Antes de que la celadora me asegurara con las esposas creo que a Sonia, y nos sentara de un bruto empujón en el suelo, en la plataforma sin asientos del avión, dijo, como otro golpe, un “no pueden mirar”. Levanté apenas la cabeza. Ya casi todas las compañeras estaban colocadas en hileras, sentadas a lo Buda en el suelo, engrilladas al acero del piso, las cabezas bajas y el brazo libre pesando sobre la nuca. Te juro que le saqué una foto eterna, para la posteridad a ese espectáculo.

Una formación, una escuadra paralizada en trance de retraer sus miembros en un paso íntimo de baile, en un círculo completo, para después abrirse y alargarse para siempre. No me digas que la realidad del avión estaba muy lejos de parecerse a ninguna danza. Ya lo sé.
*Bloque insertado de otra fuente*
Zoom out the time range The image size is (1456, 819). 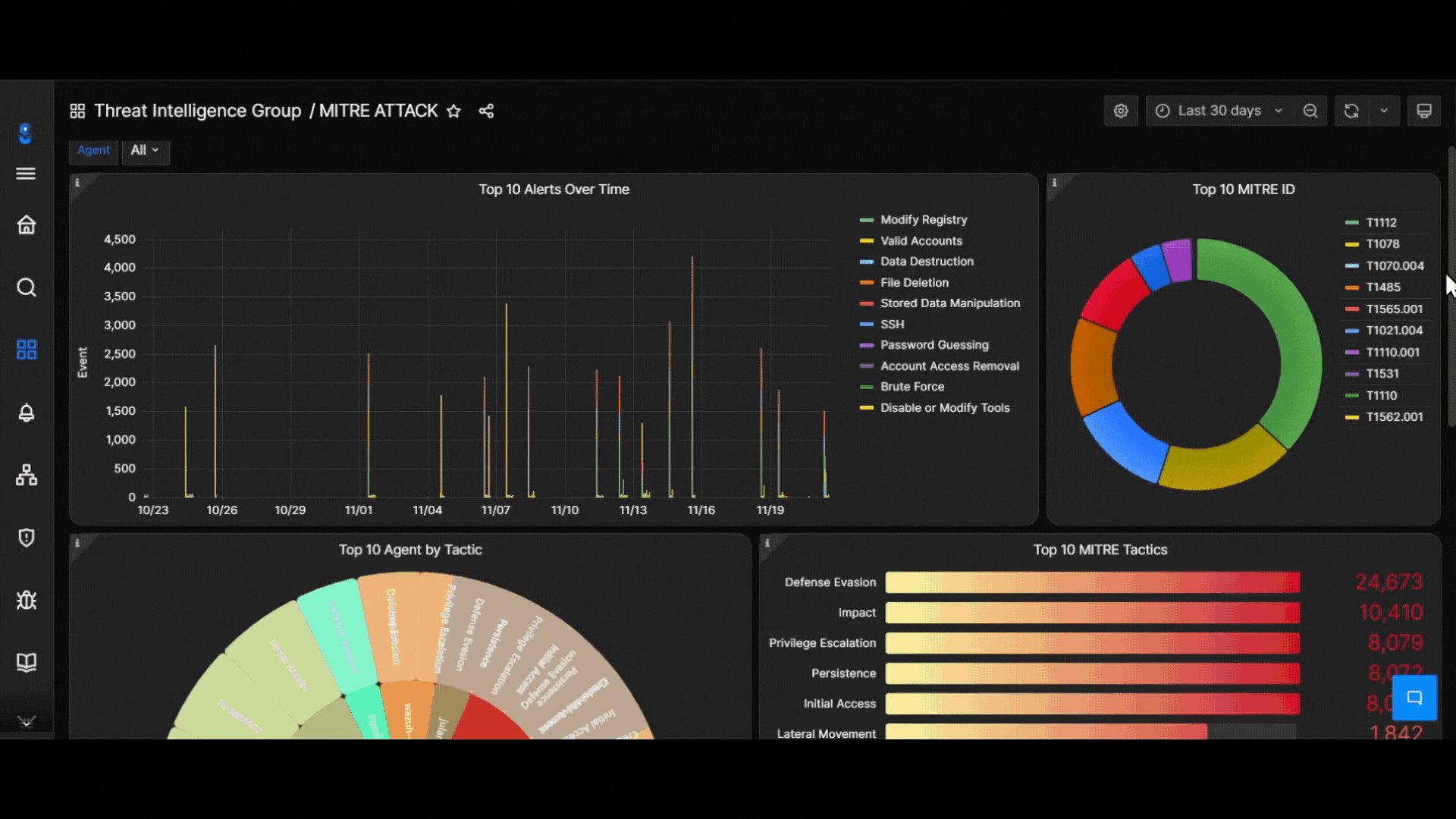pos(1310,111)
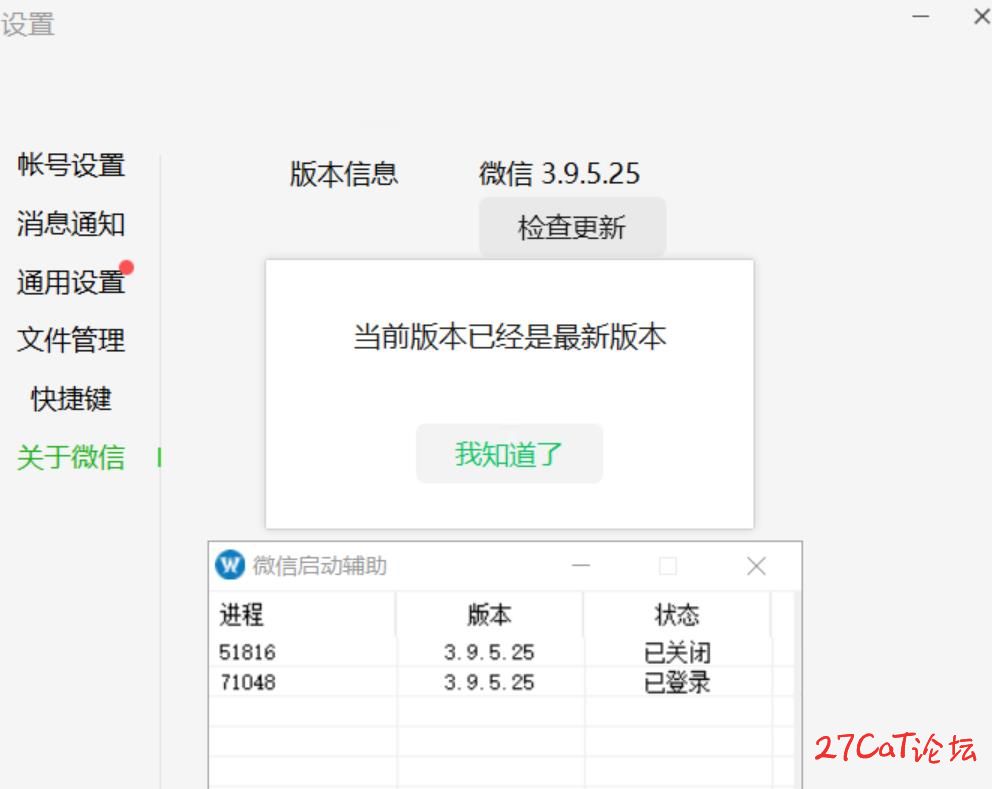
Task: Minimize the 设置 window
Action: coord(921,17)
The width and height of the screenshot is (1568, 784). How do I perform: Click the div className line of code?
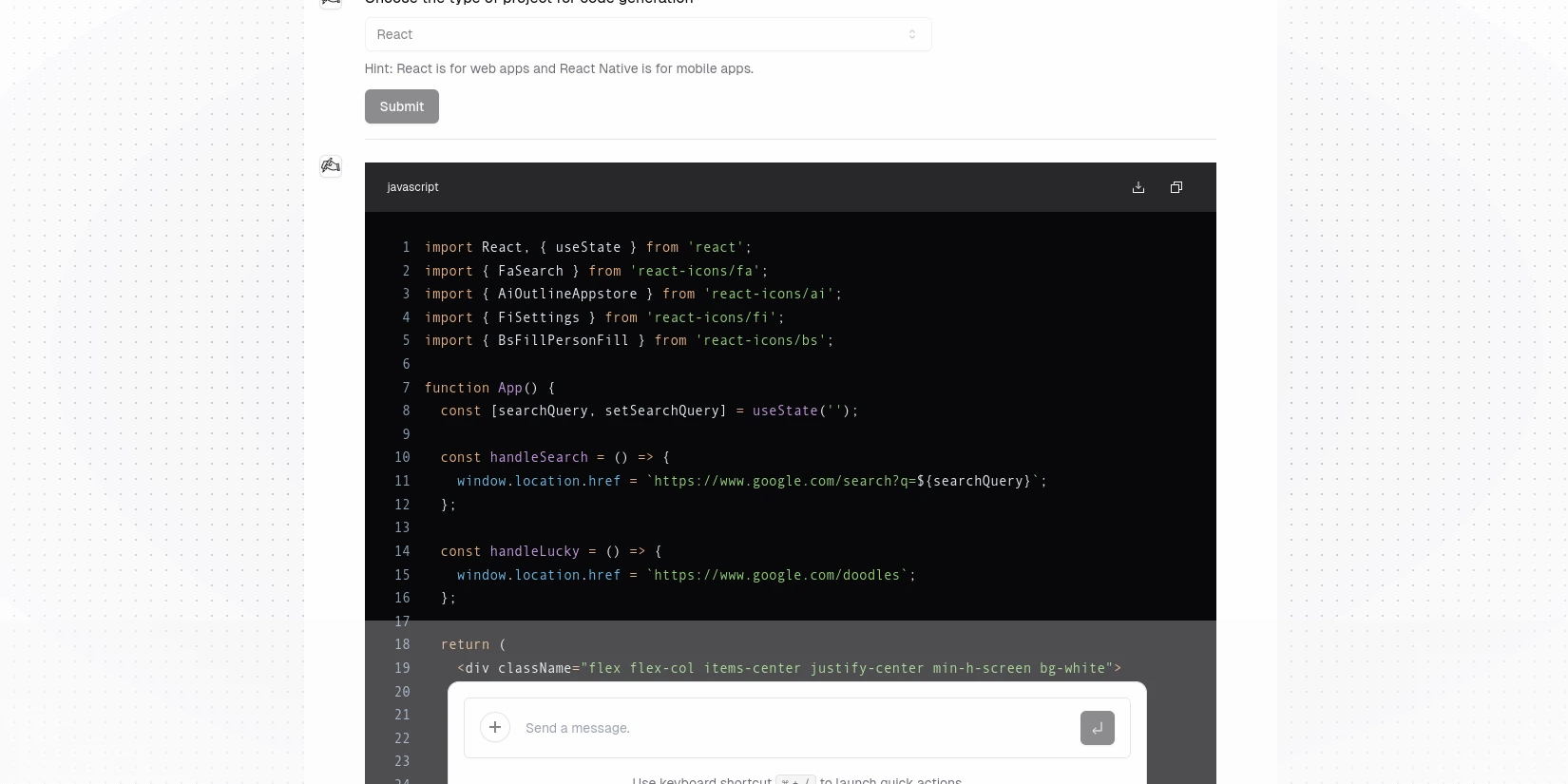coord(789,668)
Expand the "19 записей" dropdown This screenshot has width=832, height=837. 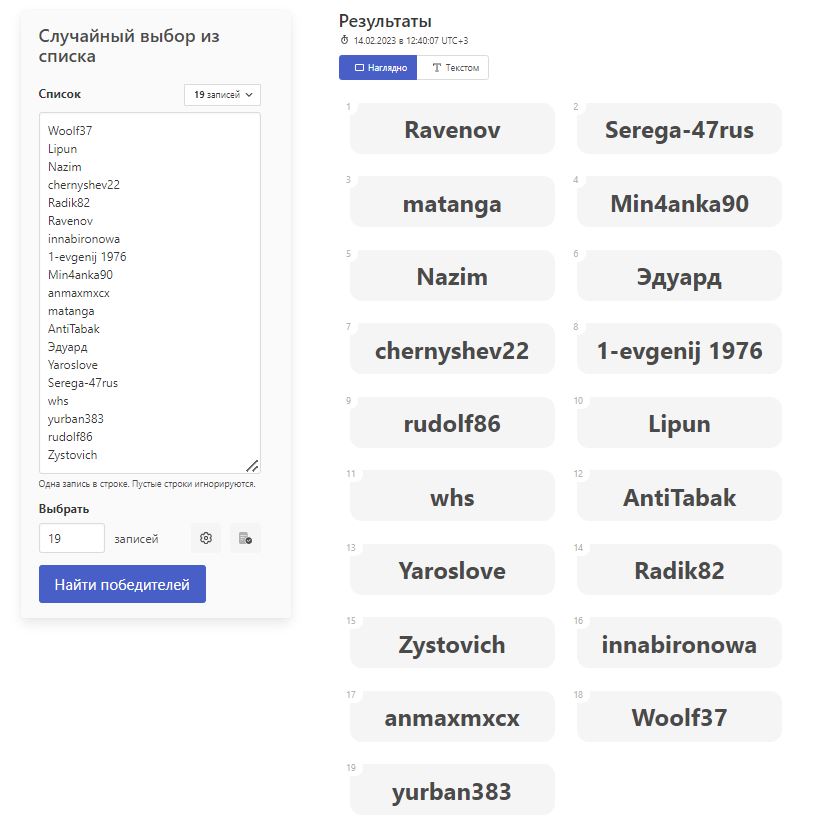[x=222, y=94]
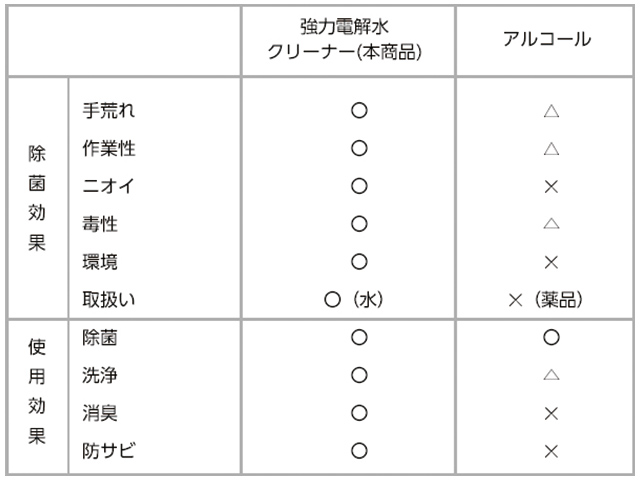Image resolution: width=640 pixels, height=480 pixels.
Task: Click the ×（薬品） cell
Action: click(546, 300)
Se trata más bien de un gran mareo histórico, de una náusea universal, que de todos modos dejó sentir la dirección por la que se decidía este gran aparato digestivo que habitamos.

Los grillos y las esposas eran la galladura del huevo; eran un absoluto, una ficción. Una fiesta de potencias se movilizaba alrededor de cada ojo, de cada labio frenando el impulso de gestar sonidos.

Algunos pares de borceguíes también provocaban su propio accidente contra hombros, cabezas; entre las caras que intentaban reajustar su perspectiva captando un ángulo de la totalidad y la solidez sonora de los tacos. Yo ya estaba en el avión militar, amordazada de pies y tuétanos. Bonavena despenado: imaginate.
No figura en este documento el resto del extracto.